Text and element pointing records
※

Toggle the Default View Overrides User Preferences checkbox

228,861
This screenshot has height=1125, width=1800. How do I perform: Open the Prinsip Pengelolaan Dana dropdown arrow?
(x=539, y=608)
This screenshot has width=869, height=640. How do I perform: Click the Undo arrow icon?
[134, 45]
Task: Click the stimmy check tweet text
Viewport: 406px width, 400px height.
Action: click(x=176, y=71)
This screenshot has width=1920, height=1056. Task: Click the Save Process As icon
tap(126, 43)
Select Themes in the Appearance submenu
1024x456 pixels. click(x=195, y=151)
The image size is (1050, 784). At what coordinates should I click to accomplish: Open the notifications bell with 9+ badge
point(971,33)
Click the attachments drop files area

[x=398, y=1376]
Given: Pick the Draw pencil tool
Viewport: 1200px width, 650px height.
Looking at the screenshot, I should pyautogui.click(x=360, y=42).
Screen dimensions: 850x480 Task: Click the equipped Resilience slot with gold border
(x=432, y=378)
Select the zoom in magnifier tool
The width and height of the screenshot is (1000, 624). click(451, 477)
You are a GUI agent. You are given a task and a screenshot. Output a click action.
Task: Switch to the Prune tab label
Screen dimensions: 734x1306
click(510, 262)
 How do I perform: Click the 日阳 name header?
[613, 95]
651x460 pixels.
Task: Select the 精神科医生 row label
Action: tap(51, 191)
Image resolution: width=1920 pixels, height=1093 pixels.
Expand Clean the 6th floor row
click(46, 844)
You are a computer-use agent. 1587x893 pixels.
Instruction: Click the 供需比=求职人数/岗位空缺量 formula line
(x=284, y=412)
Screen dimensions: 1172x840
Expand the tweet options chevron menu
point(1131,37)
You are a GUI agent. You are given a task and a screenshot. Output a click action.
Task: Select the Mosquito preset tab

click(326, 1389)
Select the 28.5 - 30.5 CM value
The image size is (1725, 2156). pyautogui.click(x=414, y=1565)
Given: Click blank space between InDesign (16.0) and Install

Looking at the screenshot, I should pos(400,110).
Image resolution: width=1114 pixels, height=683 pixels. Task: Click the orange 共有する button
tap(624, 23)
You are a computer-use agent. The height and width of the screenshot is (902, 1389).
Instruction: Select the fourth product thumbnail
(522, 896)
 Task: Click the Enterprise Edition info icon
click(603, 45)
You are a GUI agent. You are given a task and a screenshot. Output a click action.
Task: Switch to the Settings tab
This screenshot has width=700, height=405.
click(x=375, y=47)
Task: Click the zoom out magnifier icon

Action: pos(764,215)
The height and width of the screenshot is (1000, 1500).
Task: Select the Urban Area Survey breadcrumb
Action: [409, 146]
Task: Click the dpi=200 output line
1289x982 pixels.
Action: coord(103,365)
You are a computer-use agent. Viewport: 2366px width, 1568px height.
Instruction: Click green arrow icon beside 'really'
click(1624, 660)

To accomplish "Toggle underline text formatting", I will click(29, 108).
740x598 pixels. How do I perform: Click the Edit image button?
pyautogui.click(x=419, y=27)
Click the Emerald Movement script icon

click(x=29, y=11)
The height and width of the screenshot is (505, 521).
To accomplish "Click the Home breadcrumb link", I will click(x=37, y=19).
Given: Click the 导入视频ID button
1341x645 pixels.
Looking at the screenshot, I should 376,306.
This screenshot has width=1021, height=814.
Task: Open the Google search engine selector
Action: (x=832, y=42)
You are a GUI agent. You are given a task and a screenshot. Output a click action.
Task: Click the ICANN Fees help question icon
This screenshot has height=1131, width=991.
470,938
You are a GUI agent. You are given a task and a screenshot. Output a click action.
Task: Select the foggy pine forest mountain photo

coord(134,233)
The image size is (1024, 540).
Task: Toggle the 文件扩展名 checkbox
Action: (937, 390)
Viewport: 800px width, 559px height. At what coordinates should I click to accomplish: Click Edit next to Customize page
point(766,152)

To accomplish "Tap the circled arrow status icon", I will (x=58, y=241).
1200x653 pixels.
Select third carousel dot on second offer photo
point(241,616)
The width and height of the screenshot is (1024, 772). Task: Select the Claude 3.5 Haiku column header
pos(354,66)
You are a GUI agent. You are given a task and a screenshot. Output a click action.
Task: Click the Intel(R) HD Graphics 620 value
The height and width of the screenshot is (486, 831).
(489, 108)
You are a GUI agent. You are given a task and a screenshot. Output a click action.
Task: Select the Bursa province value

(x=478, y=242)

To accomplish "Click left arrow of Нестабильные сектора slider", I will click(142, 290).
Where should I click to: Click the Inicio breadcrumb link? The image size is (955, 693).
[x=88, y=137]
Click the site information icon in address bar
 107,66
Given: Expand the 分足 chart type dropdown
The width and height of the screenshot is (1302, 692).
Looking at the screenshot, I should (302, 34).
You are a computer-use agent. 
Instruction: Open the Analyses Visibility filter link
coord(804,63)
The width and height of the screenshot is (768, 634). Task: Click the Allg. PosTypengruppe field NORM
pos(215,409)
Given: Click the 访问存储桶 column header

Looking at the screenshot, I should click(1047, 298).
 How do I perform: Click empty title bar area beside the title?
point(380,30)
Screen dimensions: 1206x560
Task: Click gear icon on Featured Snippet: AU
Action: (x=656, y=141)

※

TASK TO COMPLETE. Copy each line of the listing above that contains the word "what".

THE ANSWER.
The image size is (1050, 784). At what coordinates should I click to accomplish: Open the notifications bell with 9+ badge
Viewport: 800px width, 559px height. At what coordinates should I click to accomplish: Click Edit next to Customize page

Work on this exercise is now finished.